BHEKI Cele, the South African Minister of Police has met former President Jacob Zuma to persuade him to avoid a possible prison term by adhering to the summons and a Constitutional Court ruling to appear before the Zondo Commission into state capture. 

Cele has disclosed, in an interview with South African TV station Newzroom Afrika, that his mission to Nkandla, KwaZulu-Natal was to speak to Zuma, who has made it clear that he would rather go to jail than appear before the Zondo Commission, to change his mind.

Cele would not disclose the outcome of the meeting but revealed that Zuma would meet with the six most senior leaders of the ANC, commonly referred to as the “Top Six”, to discuss his position.

He said he has already reported the discusssion of his meeting with Zuma to ANC president Cyril Ramaphosa as well as the party’s deputy secretary-general Jessie Duarte. 
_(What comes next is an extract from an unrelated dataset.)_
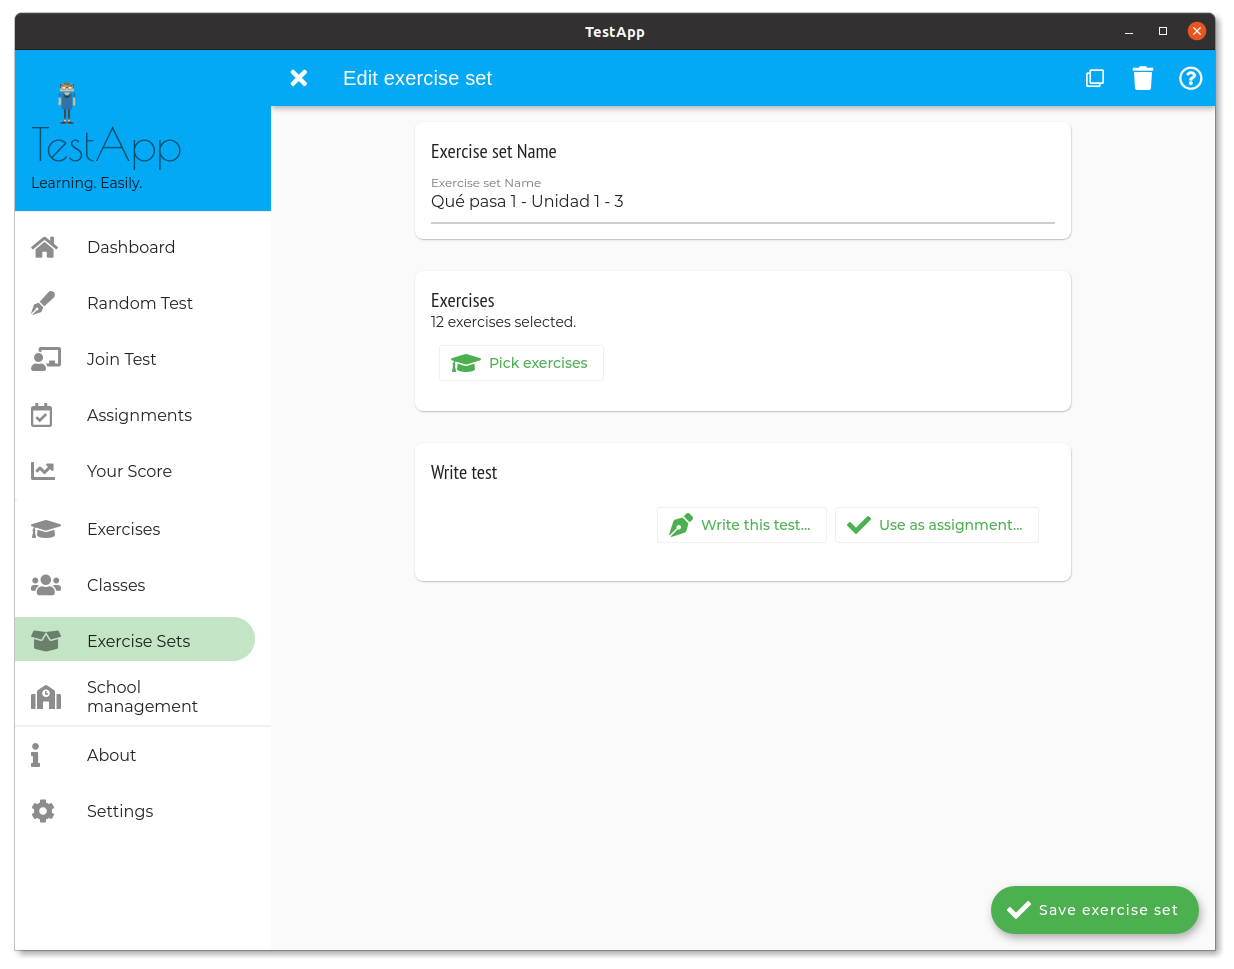Click the Exercise set Name field
Image resolution: width=1234 pixels, height=969 pixels.
[x=742, y=202]
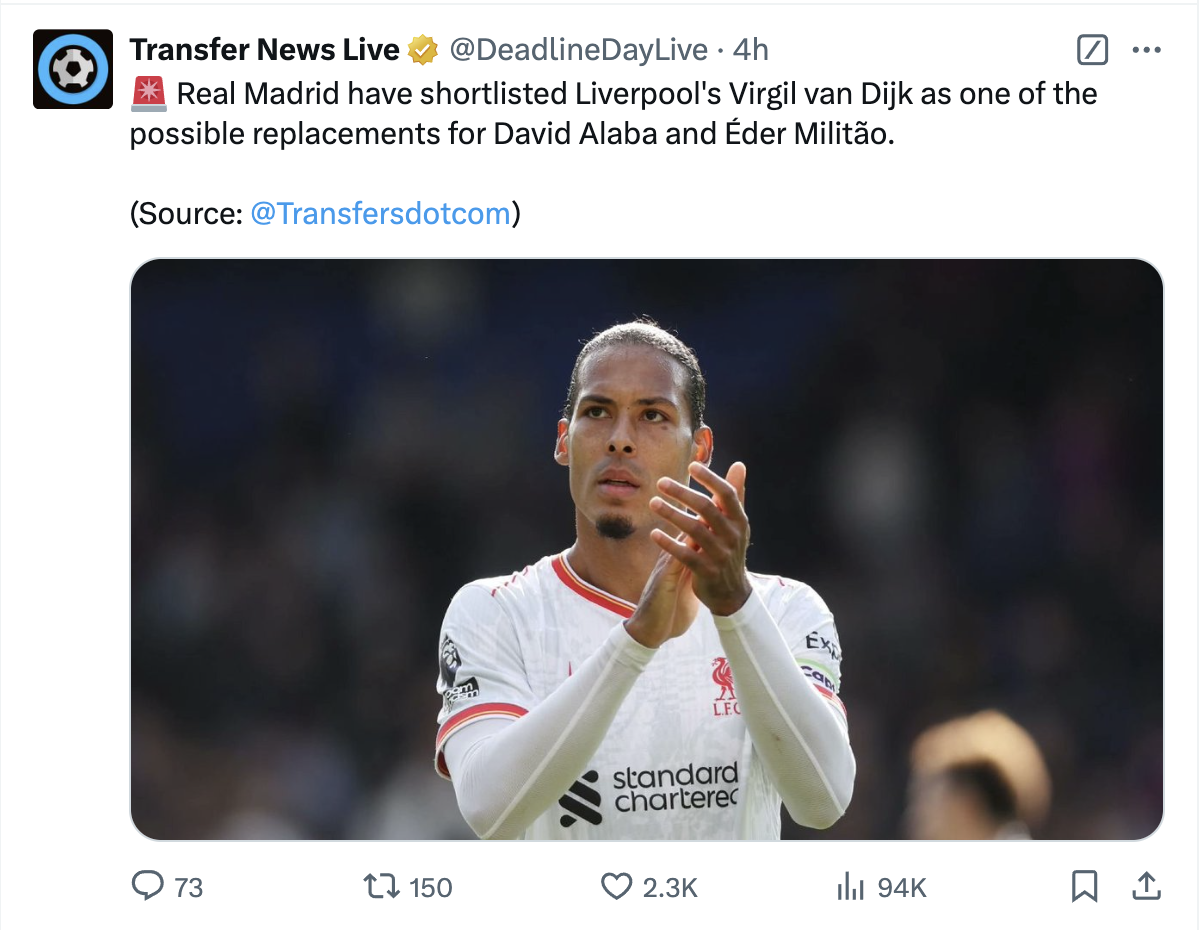Click the gold verified badge beside the name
Cele did however say that the law would be applied, if, after discussions with the ANC leadership, Zuma retained his positions, which will be in violation of a Constitutional Court rulling as well as sumnons from the Zondo Commission, which has the legal status of a high court.
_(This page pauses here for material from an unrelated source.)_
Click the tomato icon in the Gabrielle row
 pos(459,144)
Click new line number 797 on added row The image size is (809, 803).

“No one has the option of not following the law,” Cele said.

The ANC’s attempt to find a political solution to an unprecedented standoff between a former head of state and the highest court in the land, came after Zuma’s repeated stand that he will not appear before the Zondo Commission.
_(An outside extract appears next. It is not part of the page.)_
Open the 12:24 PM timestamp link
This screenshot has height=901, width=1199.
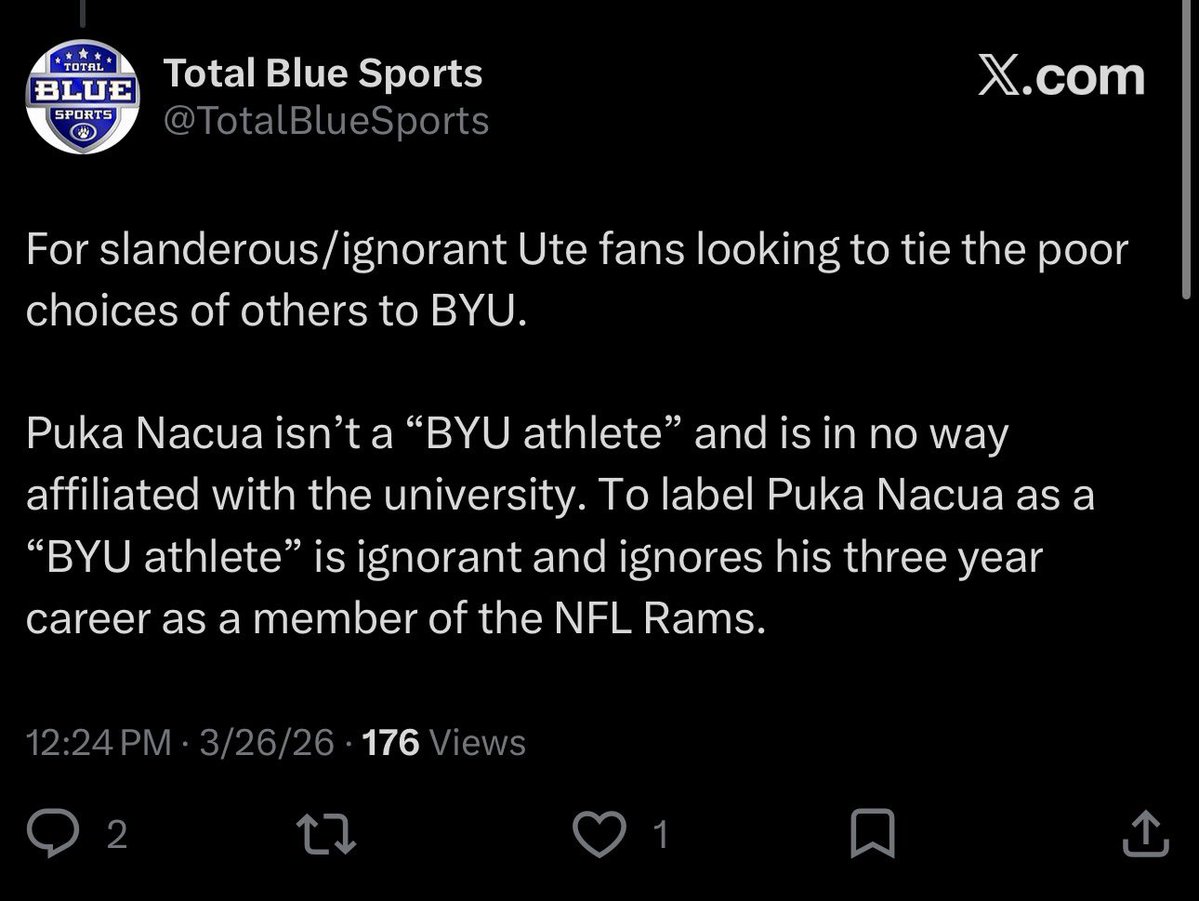click(99, 743)
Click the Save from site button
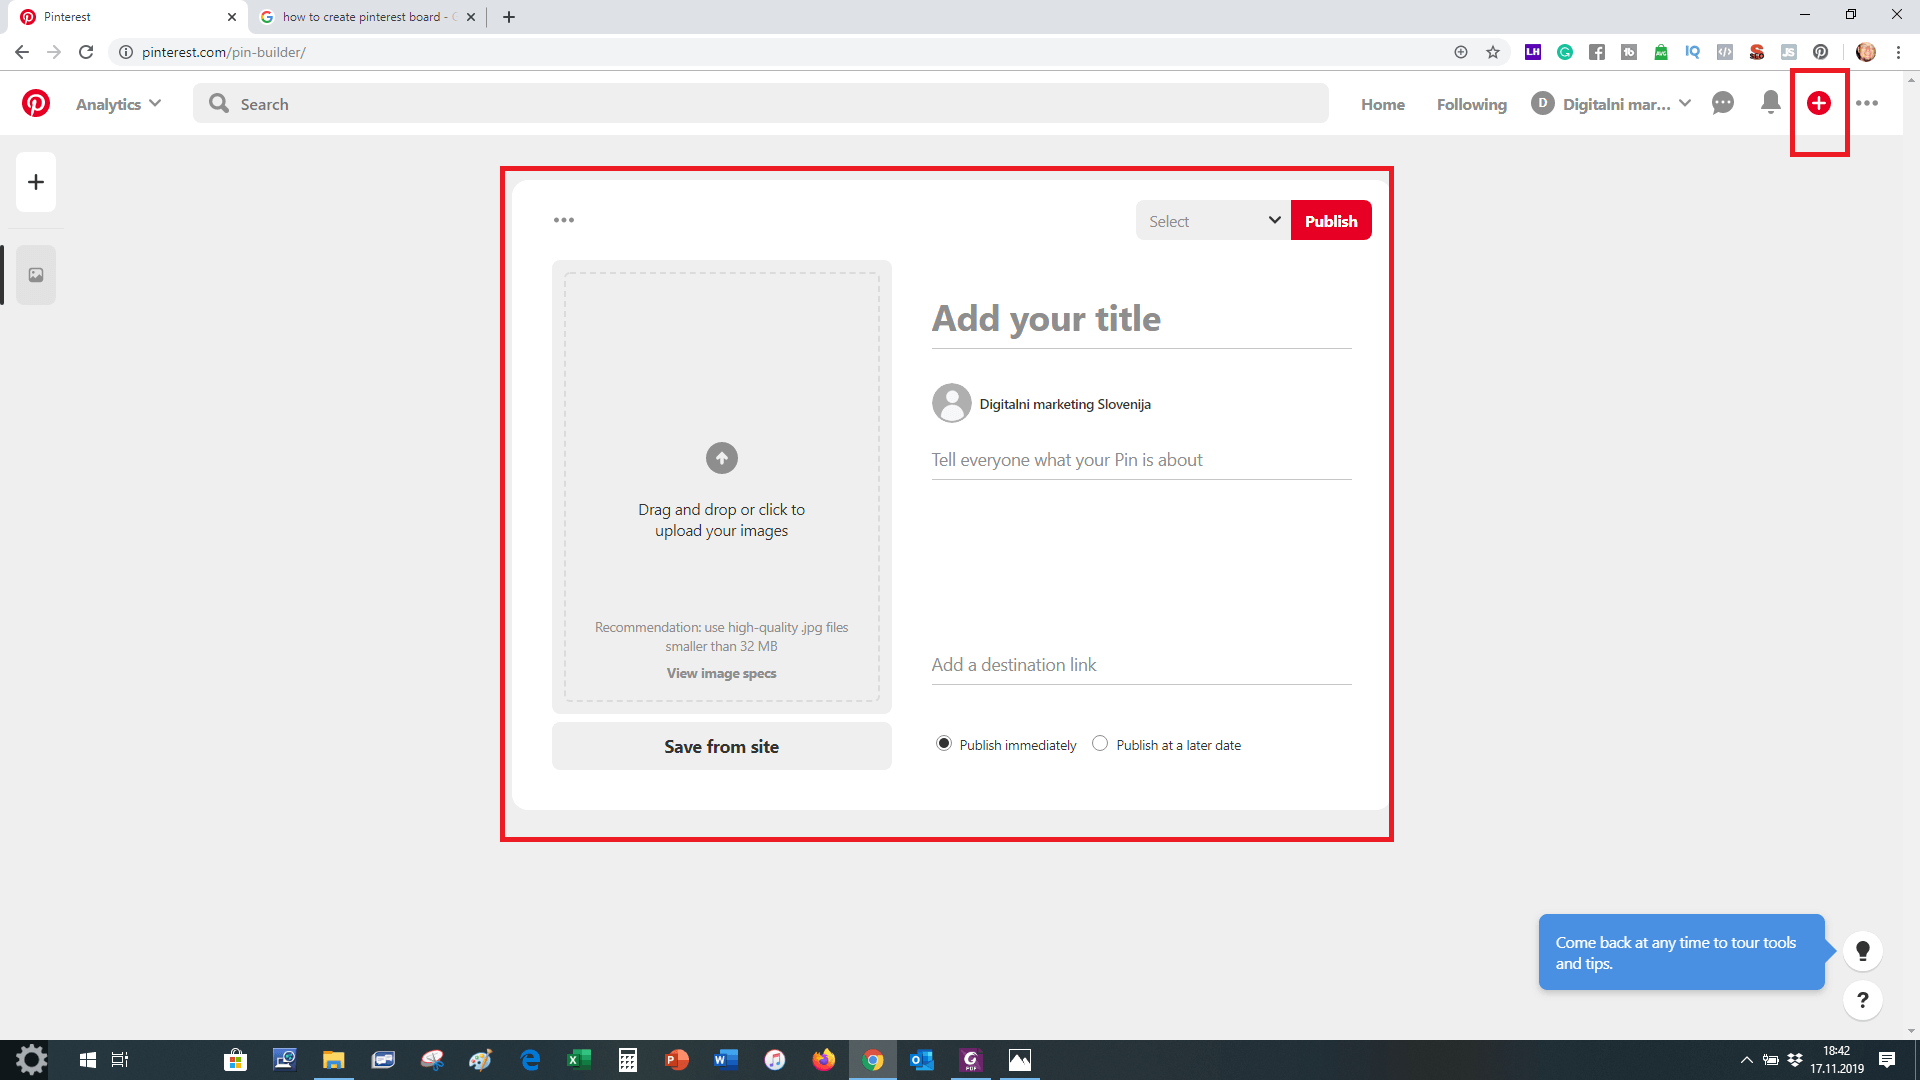Image resolution: width=1920 pixels, height=1080 pixels. tap(721, 746)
Zuma’s stance came after the commission, chaired by Zondo, announced it would approach the Constitutional Court and seek a conviction as well as a prison term.

Zuma then  made it clear that he was ready to face the consequences of his decision.  

“Now that it seems that my role in the Commission has come to an end, I wait to face the sentence to be issued by the Constitutional Court. Accordingly, I stand by my statement of 1 February 2021 and no amount of intimidation or blackmail will change my position as I firmly believe that we should never allow for the establishment of a judiciary in which justice, fairness and due process are discretionary and are exclusively preserved for certain litigants and not others.

“Many in our society have watched this form of judicial abuse but choose to look the other way merely because of their antipathy towards me. They choose to lay the blame at my doorstep and fail to confront head-on the judicial crisis that is unfolding in our country.  The Zondo Commission has today again showed how it is short of the attributes necessary to conduct an independent, fair and impartial investigation or hearings that involve me or that contradict their script on state capture,” Zuma said.

The former president said he took the step to boycott the Zondo Commission hearings not to undermine the Constitution “but to vindicate it, in the face of what I view as a few in the judiciary that have long left their constitutional station to join political battles.”

Zuma also alleged that the commission was conceptualized as part of a campaign and sponsored multi-sectoral collaboration to remove him from office. He said the commission, which he appointed when he was president and asked South Africans to cooperate with it, was appointed unlawfully.
In announcing his decision to approach the Constitutional Court, Zondo said the commission viewed Zuma’s snub in a serious light. He said if Zuma was allowed to get away with ignoring the commission then there would be lawlessness and chaos in the courts. The commission views Mr Zuma’s conduct in a very serious light, particularly because it is repeated conduct. The commission has not treated Mr Zuma unfairly at all. He has no valid or sound reason for not appearing before the commission,” Zondo said.